2010年08月04日
他ある年の1月1日未明。
缶コーヒーを飲み終わると、俺は叫んだ。
「オラー、環状あがっぞー!気合いれーッ!」
私の掛け声とともに5台のクラウンが一斉にエンジンをスタートさせ、
私に続いて次々と環状線へと入っていった。
そして・・・、
「新春初日の出暴走」・・・いや・・・「新春初日の出ツーリング」に大失敗した我々は、
「族」として、車両を乗りこなす者たちとして、
完全に失格だった。
その大失態の過去を乗り越えるには、栄光の歴史を築き上げるか、
最低でもそれに見合う「技能」の体得が必要不可欠であった。
では、「それ」の体得が、最も必要なのは誰か?
私であることは明明白白だった。
こんな大袈裟な言い方をする必要性などない。
「長い長い、修行が必要!」
そういう烙印を押されただけのことだ。
数か月後、
缶コーヒーを飲み終わると、俺は叫んだ。
「オラー、環状あがっぞー!気合いれーッ!」
今度は、
自分の心の中に。
自分の心の中だけで。
もう、私に付いて走る車両を失ってしまったのだ。
しかし、また、私を慕って走ってくれる者達が、また、集ってくれることを、魂のどこかにまだ持ってはいるような気がする。
坂の上の周回路に上がる前のこと。
ここもやはり坂の上に周回路があるのだ。
都市高速ではない。
ここの周回路は「多摩湖道」と呼ばれている。
この道は相当に平坦だ。
「道が平坦である」、愛称多摩湖サーキットというこの地形。
それは「環状線のような特性 を持つワインディングである」ということにほかならなかった。
技術的向上についていえば、
100%の力を向上させるのではなく、
70~80%の力を向上させ、
70~80%の力で走っても相当に速く走れるようになること。
それが理想。
こういう風に語ることが出来るようになったのは、つい、最近のこと。
それまでは、ただ、走っていた。
多摩湖道、奥多摩湖、宮が瀬・・・。
無意識に同じような特性を持つ道を走り回るようになっていた。
そのときになって、「走り屋」という存在を、明確に意識するようになっていた。
いや・・・カッコつけて言うのはやめよう・・・。
怖くなった。
高速コーナーが怖くなった。
速度を上げていく。
しかしドライ路面での車両限界ってのは意外なほど高い。
タイヤはとっくに鳴いている。

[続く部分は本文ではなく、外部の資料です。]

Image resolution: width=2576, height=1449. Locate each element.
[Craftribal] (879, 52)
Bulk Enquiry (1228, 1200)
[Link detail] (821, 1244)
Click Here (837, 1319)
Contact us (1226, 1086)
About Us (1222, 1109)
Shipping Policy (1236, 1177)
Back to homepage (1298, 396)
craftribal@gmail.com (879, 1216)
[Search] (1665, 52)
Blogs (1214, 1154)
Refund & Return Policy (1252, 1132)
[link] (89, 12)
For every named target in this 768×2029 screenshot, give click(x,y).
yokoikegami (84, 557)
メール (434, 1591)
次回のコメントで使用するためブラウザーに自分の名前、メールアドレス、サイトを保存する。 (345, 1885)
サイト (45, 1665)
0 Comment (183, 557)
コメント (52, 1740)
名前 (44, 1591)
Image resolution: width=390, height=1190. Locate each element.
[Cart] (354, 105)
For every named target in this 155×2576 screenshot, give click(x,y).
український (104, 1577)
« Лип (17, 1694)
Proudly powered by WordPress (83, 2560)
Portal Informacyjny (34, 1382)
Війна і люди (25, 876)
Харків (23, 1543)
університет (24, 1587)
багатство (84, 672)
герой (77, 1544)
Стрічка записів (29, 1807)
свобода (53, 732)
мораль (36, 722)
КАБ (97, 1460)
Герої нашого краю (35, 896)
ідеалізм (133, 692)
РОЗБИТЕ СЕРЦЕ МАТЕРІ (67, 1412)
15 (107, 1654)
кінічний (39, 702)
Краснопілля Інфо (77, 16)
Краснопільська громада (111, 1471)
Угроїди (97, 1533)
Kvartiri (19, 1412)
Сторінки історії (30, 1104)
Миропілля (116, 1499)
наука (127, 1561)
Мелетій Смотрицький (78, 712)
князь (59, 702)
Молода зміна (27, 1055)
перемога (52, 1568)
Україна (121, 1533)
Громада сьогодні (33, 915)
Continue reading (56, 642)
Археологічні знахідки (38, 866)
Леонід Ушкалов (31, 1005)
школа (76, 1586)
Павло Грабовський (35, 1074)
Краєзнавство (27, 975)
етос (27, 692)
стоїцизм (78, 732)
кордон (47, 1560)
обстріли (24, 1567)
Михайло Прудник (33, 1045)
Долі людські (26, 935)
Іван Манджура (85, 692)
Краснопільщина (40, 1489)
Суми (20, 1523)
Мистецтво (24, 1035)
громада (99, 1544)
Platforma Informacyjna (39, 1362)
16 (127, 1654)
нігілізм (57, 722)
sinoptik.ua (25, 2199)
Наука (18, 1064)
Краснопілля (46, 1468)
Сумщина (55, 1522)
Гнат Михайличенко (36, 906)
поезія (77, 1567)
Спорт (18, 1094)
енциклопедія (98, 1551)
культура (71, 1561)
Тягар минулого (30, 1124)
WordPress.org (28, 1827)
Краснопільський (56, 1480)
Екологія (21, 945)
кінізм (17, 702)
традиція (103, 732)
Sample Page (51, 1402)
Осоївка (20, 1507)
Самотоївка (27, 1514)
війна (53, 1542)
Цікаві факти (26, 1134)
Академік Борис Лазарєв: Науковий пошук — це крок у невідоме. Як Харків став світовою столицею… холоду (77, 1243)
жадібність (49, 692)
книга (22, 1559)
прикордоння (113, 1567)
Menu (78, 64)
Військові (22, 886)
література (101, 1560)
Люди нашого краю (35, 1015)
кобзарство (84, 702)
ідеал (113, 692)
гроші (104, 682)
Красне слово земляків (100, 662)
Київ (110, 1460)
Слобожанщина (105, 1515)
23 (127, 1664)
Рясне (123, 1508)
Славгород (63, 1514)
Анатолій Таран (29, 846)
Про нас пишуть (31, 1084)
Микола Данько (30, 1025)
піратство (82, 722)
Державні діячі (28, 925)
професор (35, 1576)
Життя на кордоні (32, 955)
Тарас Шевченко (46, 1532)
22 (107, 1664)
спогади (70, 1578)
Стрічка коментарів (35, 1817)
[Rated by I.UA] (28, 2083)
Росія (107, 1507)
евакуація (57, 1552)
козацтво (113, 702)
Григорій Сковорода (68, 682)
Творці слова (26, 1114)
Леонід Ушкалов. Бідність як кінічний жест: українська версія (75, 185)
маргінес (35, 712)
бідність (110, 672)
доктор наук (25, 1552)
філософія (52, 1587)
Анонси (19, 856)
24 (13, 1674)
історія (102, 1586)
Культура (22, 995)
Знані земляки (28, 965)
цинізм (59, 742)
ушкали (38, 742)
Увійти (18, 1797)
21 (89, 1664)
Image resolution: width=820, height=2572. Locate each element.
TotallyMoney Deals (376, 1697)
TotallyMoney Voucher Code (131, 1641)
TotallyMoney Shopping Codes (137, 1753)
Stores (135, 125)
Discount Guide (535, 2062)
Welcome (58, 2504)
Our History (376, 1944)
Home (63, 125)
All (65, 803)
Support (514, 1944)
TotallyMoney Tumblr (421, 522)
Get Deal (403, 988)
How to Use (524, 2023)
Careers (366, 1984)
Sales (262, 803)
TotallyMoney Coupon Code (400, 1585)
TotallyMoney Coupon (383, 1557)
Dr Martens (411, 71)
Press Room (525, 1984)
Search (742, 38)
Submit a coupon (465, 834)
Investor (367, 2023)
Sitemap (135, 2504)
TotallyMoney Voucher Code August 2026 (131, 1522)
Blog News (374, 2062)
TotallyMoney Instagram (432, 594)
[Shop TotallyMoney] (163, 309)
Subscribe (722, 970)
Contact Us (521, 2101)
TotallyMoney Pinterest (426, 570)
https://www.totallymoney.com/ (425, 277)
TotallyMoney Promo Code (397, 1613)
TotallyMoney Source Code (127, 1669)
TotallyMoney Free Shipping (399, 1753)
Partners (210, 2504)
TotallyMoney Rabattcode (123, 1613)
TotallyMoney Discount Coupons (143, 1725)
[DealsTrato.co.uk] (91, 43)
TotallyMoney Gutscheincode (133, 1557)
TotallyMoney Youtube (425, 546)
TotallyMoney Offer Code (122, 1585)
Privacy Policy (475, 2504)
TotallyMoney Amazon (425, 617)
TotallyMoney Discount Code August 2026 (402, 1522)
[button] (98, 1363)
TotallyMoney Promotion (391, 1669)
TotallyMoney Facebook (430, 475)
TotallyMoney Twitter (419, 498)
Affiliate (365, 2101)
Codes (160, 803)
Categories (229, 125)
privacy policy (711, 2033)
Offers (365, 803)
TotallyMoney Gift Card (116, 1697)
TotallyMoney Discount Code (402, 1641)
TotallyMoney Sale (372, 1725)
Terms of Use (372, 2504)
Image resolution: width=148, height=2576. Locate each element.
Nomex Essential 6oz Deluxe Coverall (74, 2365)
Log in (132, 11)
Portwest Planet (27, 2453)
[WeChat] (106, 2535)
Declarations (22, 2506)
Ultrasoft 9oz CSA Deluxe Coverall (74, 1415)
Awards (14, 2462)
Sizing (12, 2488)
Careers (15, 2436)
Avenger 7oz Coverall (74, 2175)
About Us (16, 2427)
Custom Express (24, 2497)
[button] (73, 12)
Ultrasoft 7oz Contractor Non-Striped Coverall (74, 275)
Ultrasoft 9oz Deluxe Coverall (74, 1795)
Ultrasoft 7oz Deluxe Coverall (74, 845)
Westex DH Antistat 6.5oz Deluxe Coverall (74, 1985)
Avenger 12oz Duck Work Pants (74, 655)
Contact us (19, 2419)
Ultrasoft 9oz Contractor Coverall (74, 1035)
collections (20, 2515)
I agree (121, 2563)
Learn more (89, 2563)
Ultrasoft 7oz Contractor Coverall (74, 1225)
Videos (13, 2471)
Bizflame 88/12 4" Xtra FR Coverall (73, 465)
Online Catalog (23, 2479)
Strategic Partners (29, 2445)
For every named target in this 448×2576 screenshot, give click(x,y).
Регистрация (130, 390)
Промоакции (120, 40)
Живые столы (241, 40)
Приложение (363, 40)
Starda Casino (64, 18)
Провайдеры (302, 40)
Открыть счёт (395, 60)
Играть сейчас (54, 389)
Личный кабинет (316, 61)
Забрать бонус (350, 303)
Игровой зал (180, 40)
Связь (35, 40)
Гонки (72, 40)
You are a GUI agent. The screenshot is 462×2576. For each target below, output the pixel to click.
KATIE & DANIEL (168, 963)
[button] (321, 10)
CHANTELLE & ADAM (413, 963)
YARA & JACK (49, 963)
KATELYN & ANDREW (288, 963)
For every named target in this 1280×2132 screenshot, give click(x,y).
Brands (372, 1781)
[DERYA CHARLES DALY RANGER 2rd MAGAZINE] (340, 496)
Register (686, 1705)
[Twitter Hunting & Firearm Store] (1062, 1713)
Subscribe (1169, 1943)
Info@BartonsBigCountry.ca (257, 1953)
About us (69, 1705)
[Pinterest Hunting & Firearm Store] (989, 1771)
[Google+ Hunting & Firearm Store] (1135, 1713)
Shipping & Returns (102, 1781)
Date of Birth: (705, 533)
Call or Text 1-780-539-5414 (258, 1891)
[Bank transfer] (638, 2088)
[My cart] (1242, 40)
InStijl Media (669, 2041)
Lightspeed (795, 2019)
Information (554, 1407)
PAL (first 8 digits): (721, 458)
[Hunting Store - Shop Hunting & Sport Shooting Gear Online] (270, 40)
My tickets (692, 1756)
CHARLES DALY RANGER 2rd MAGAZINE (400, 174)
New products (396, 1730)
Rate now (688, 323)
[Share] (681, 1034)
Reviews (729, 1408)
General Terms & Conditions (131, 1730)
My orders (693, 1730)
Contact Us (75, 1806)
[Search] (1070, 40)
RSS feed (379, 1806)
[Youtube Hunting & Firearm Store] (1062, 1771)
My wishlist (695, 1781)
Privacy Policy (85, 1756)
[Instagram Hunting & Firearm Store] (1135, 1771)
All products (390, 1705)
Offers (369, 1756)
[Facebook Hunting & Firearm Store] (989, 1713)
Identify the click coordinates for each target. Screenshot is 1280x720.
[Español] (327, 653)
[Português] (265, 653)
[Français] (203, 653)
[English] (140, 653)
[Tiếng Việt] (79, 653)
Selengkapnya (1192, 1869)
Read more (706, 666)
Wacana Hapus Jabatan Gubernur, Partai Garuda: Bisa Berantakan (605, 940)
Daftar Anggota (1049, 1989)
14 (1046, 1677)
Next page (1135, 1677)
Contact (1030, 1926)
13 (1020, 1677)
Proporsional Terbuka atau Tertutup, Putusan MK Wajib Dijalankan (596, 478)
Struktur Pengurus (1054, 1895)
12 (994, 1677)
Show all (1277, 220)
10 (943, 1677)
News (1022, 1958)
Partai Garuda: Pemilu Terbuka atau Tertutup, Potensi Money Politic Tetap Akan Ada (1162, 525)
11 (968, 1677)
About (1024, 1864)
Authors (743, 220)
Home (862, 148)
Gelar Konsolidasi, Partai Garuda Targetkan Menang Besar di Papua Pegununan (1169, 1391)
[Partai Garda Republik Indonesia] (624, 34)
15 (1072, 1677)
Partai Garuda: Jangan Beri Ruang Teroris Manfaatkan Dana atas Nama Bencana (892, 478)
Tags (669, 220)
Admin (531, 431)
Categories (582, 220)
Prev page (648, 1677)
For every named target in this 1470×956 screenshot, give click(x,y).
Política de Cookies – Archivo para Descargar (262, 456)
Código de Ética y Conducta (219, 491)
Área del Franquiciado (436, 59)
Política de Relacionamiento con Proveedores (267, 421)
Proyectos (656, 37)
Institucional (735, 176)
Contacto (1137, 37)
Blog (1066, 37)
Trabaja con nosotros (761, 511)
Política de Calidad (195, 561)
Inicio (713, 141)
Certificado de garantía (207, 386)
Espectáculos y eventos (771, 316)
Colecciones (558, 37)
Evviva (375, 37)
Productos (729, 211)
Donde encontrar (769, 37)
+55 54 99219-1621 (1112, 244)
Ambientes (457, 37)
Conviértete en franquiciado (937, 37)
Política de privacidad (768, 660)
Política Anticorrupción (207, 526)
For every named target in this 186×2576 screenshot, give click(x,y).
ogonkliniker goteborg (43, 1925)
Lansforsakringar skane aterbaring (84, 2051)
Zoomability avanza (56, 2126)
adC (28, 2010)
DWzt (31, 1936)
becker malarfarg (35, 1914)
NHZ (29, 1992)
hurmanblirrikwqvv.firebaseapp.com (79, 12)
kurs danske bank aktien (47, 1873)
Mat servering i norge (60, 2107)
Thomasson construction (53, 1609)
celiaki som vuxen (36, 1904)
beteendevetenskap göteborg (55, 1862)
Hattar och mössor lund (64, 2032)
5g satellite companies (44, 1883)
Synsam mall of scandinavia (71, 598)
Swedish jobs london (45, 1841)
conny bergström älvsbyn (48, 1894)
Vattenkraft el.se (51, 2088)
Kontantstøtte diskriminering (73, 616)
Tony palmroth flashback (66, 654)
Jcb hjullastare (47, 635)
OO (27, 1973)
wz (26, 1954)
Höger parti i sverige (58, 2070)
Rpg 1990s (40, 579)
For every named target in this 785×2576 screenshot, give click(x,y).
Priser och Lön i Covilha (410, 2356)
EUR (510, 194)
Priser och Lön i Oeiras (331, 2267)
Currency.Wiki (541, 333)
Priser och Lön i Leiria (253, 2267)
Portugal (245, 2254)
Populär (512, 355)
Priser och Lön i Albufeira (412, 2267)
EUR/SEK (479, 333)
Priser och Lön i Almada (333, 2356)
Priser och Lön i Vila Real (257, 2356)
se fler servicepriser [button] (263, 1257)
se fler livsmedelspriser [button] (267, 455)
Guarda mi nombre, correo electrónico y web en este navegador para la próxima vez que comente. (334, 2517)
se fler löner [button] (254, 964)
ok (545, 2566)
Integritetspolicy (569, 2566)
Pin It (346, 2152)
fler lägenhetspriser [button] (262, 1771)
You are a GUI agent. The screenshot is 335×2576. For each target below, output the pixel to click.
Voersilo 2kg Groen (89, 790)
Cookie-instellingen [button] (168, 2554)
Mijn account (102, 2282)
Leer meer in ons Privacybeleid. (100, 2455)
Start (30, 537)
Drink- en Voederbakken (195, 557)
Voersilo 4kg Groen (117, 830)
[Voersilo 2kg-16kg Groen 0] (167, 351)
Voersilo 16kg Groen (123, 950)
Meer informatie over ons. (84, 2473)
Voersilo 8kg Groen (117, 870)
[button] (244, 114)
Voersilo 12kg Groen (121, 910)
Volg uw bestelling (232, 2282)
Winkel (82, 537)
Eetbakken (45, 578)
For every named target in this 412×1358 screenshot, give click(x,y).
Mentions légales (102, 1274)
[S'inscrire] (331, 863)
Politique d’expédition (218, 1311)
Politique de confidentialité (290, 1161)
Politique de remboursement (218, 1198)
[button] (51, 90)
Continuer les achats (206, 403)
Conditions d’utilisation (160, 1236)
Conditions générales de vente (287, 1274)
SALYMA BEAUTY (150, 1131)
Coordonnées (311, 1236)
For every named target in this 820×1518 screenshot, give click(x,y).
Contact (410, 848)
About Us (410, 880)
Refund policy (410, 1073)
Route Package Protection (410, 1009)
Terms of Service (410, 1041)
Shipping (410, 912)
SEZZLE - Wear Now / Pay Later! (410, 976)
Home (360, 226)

3桁台の速度が出ていて、遠心力が掛かり、それでもまだ曲がれる。
吹っ飛ばされるまで、もう少しだけあるのだけれど、
吹っ飛ばされたら、もう、死ぬ。
怖くなったのだ。
そして、高速コーナーに怖くなった私は、低速コーナーの連続域を志すようになる。
「九十九折(つづらおりの道)」
これを、如何なる山の動物よりも、速く、
九十九折の山道を、如何なる動物よりも速くのた打ち回り、
峠(やま)を走りきることに没頭した。
多摩湖エリア、
そして青梅街道を西に。
→奥多摩エリア
→群馬エリア・・・
こうした「あるべき駆け出し」をすることが出来なかった。
高速コーナーに怖気づいた。
九十九折の山道を、極めて素早くマヌーバ(ジムカーナ的機動)し、
如何なる山の動物よりも、速く、峠道を走ること。
私は「峠中毒」となっていた。
ひょっとすると今もまだ、そうなのかもしれない・・・。